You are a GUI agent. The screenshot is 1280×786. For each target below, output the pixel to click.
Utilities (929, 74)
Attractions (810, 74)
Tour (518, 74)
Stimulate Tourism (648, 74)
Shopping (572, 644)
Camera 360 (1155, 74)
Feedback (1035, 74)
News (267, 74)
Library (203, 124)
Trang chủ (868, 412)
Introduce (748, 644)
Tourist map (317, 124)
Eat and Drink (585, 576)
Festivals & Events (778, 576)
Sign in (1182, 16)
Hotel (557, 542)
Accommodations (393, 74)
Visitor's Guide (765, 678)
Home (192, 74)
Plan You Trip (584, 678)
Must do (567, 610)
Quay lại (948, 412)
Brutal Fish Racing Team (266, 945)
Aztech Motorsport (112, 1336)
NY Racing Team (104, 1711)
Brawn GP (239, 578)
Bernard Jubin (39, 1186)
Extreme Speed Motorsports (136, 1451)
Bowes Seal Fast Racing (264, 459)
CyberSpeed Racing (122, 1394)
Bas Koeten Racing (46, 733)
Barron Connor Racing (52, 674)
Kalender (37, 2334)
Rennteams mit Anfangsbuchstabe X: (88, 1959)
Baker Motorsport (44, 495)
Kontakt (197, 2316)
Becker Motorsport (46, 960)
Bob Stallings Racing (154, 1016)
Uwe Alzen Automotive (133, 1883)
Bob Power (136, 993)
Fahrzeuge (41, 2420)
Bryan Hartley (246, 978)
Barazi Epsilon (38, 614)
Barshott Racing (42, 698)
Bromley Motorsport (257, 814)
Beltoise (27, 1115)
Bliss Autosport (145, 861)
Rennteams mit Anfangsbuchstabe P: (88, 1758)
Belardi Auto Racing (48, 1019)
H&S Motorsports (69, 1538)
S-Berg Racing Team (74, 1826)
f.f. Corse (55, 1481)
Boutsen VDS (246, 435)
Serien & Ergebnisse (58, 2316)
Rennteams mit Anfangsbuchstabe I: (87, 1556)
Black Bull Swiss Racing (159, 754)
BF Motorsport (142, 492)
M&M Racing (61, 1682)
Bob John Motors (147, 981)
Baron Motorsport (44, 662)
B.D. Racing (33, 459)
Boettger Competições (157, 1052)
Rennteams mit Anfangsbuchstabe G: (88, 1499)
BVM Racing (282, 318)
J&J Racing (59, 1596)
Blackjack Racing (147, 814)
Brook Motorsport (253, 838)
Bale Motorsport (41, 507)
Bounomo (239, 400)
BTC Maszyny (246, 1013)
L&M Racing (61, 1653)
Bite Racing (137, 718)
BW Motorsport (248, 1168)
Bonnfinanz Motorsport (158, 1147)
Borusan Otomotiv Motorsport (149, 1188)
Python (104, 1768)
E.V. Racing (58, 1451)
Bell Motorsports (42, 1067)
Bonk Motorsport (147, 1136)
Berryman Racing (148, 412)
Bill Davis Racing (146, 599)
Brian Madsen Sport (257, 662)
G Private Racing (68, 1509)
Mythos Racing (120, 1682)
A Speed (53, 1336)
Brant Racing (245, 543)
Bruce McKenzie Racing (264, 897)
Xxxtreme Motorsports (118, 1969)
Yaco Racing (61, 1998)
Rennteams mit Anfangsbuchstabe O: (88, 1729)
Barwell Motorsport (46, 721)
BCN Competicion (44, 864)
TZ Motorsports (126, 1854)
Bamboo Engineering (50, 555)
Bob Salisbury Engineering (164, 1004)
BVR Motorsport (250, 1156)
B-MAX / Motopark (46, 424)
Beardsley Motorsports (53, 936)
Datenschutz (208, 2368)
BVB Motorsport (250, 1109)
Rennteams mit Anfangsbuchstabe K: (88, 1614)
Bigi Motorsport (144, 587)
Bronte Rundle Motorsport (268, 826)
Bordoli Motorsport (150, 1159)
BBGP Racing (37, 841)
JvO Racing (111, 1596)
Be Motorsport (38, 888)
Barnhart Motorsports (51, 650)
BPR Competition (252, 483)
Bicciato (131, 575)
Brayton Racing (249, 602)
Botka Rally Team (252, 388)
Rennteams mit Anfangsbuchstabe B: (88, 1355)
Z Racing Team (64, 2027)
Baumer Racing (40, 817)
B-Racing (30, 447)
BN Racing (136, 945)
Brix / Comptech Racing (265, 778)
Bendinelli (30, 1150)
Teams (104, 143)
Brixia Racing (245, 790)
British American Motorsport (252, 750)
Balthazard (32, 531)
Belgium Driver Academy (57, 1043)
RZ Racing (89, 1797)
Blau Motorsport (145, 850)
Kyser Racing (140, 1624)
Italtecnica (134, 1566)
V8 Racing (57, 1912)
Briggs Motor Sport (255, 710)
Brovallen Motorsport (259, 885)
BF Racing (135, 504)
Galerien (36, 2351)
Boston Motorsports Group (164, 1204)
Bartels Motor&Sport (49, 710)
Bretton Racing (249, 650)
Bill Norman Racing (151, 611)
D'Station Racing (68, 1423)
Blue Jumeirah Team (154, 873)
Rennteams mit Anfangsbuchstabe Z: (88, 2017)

◇ ◇ ◇ ◇ ◇

## Instructions to follow
Render every line of the listing above as a Markdown table with the columns "No." and "Line", one numbered row per line, leaving out any blank lines.

## Result
| No. | Line |
|---|---|
| 1 | You are a GUI agent. The screenshot is 1280×786. For each target below, output the pixel to click. |
| 2 | Utilities (929, 74) |
| 3 | Attractions (810, 74) |
| 4 | Tour (518, 74) |
| 5 | Stimulate Tourism (648, 74) |
| 6 | Shopping (572, 644) |
| 7 | Camera 360 (1155, 74) |
| 8 | Feedback (1035, 74) |
| 9 | News (267, 74) |
| 10 | Library (203, 124) |
| 11 | Trang chủ (868, 412) |
| 12 | Introduce (748, 644) |
| 13 | Tourist map (317, 124) |
| 14 | Eat and Drink (585, 576) |
| 15 | Festivals & Events (778, 576) |
| 16 | Sign in (1182, 16) |
| 17 | Hotel (557, 542) |
| 18 | Accommodations (393, 74) |
| 19 | Visitor's Guide (765, 678) |
| 20 | Home (192, 74) |
| 21 | Plan You Trip (584, 678) |
| 22 | Must do (567, 610) |
| 23 | Quay lại (948, 412) |
| 24 | Brutal Fish Racing Team (266, 945) |
| 25 | Aztech Motorsport (112, 1336) |
| 26 | NY Racing Team (104, 1711) |
| 27 | Brawn GP (239, 578) |
| 28 | Bernard Jubin (39, 1186) |
| 29 | Extreme Speed Motorsports (136, 1451) |
| 30 | Bowes Seal Fast Racing (264, 459) |
| 31 | CyberSpeed Racing (122, 1394) |
| 32 | Bas Koeten Racing (46, 733) |
| 33 | Barron Connor Racing (52, 674) |
| 34 | Kalender (37, 2334) |
| 35 | Rennteams mit Anfangsbuchstabe X: (88, 1959) |
| 36 | Baker Motorsport (44, 495) |
| 37 | Kontakt (197, 2316) |
| 38 | Becker Motorsport (46, 960) |
| 39 | Bob Stallings Racing (154, 1016) |
| 40 | Uwe Alzen Automotive (133, 1883) |
| 41 | Bob Power (136, 993) |
| 42 | Fahrzeuge (41, 2420) |
| 43 | Bryan Hartley (246, 978) |
| 44 | Barazi Epsilon (38, 614) |
| 45 | Barshott Racing (42, 698) |
| 46 | Bromley Motorsport (257, 814) |
| 47 | Beltoise (27, 1115) |
| 48 | Bliss Autosport (145, 861) |
| 49 | Rennteams mit Anfangsbuchstabe P: (88, 1758) |
| 50 | Belardi Auto Racing (48, 1019) |
| 51 | H&S Motorsports (69, 1538) |
| 52 | S-Berg Racing Team (74, 1826) |
| 53 | f.f. Corse (55, 1481) |
| 54 | Boutsen VDS (246, 435) |
| 55 | Serien & Ergebnisse (58, 2316) |
| 56 | Rennteams mit Anfangsbuchstabe I: (87, 1556) |
| 57 | Black Bull Swiss Racing (159, 754) |
| 58 | BF Motorsport (142, 492) |
| 59 | M&M Racing (61, 1682) |
| 60 | Bob John Motors (147, 981) |
| 61 | Baron Motorsport (44, 662) |
| 62 | B.D. Racing (33, 459) |
| 63 | Boettger Competições (157, 1052) |
| 64 | Rennteams mit Anfangsbuchstabe G: (88, 1499) |
| 65 | BVM Racing (282, 318) |
| 66 | J&J Racing (59, 1596) |
| 67 | Blackjack Racing (147, 814) |
| 68 | Brook Motorsport (253, 838) |
| 69 | Bale Motorsport (41, 507) |
| 70 | Bounomo (239, 400) |
| 71 | BTC Maszyny (246, 1013) |
| 72 | L&M Racing (61, 1653) |
| 73 | Bite Racing (137, 718) |
| 74 | BW Motorsport (248, 1168) |
| 75 | Bonnfinanz Motorsport (158, 1147) |
| 76 | Borusan Otomotiv Motorsport (149, 1188) |
| 77 | Python (104, 1768) |
| 78 | E.V. Racing (58, 1451) |
| 79 | Bell Motorsports (42, 1067) |
| 80 | Bonk Motorsport (147, 1136) |
| 81 | Berryman Racing (148, 412) |
| 82 | Bill Davis Racing (146, 599) |
| 83 | Brian Madsen Sport (257, 662) |
| 84 | G Private Racing (68, 1509) |
| 85 | Mythos Racing (120, 1682) |
| 86 | A Speed (53, 1336) |
| 87 | Brant Racing (245, 543) |
| 88 | Bruce McKenzie Racing (264, 897) |
| 89 | Xxxtreme Motorsports (118, 1969) |
| 90 | Yaco Racing (61, 1998) |
| 91 | Rennteams mit Anfangsbuchstabe O: (88, 1729) |
| 92 | Barwell Motorsport (46, 721) |
| 93 | BCN Competicion (44, 864) |
| 94 | TZ Motorsports (126, 1854) |
| 95 | Bamboo Engineering (50, 555) |
| 96 | Bob Salisbury Engineering (164, 1004) |
| 97 | BVR Motorsport (250, 1156) |
| 98 | B-MAX / Motopark (46, 424) |
| 99 | Beardsley Motorsports (53, 936) |
| 100 | Datenschutz (208, 2368) |
| 101 | BVB Motorsport (250, 1109) |
| 102 | Rennteams mit Anfangsbuchstabe K: (88, 1614) |
| 103 | Bigi Motorsport (144, 587) |
| 104 | Bronte Rundle Motorsport (268, 826) |
| 105 | Bordoli Motorsport (150, 1159) |
| 106 | BBGP Racing (37, 841) |
| 107 | JvO Racing (111, 1596) |
| 108 | Be Motorsport (38, 888) |
| 109 | Barnhart Motorsports (51, 650) |
| 110 | BPR Competition (252, 483) |
| 111 | Bicciato (131, 575) |
| 112 | Brayton Racing (249, 602) |
| 113 | Botka Rally Team (252, 388) |
| 114 | Rennteams mit Anfangsbuchstabe B: (88, 1355) |
| 115 | Z Racing Team (64, 2027) |
| 116 | Baumer Racing (40, 817) |
| 117 | B-Racing (30, 447) |
| 118 | BN Racing (136, 945) |
| 119 | Brix / Comptech Racing (265, 778) |
| 120 | Bendinelli (30, 1150) |
| 121 | Teams (104, 143) |
| 122 | Brixia Racing (245, 790) |
| 123 | British American Motorsport (252, 750) |
| 124 | Balthazard (32, 531) |
| 125 | Belgium Driver Academy (57, 1043) |
| 126 | RZ Racing (89, 1797) |
| 127 | Blau Motorsport (145, 850) |
| 128 | Kyser Racing (140, 1624) |
| 129 | Italtecnica (134, 1566) |
| 130 | V8 Racing (57, 1912) |
| 131 | Briggs Motor Sport (255, 710) |
| 132 | Brovallen Motorsport (259, 885) |
| 133 | BF Racing (135, 504) |
| 134 | Galerien (36, 2351) |
| 135 | Boston Motorsports Group (164, 1204) |
| 136 | Bartels Motor&Sport (49, 710) |
| 137 | Bretton Racing (249, 650) |
| 138 | Bill Norman Racing (151, 611) |
| 139 | D'Station Racing (68, 1423) |
| 140 | Blue Jumeirah Team (154, 873) |
| 141 | Rennteams mit Anfangsbuchstabe Z: (88, 2017) |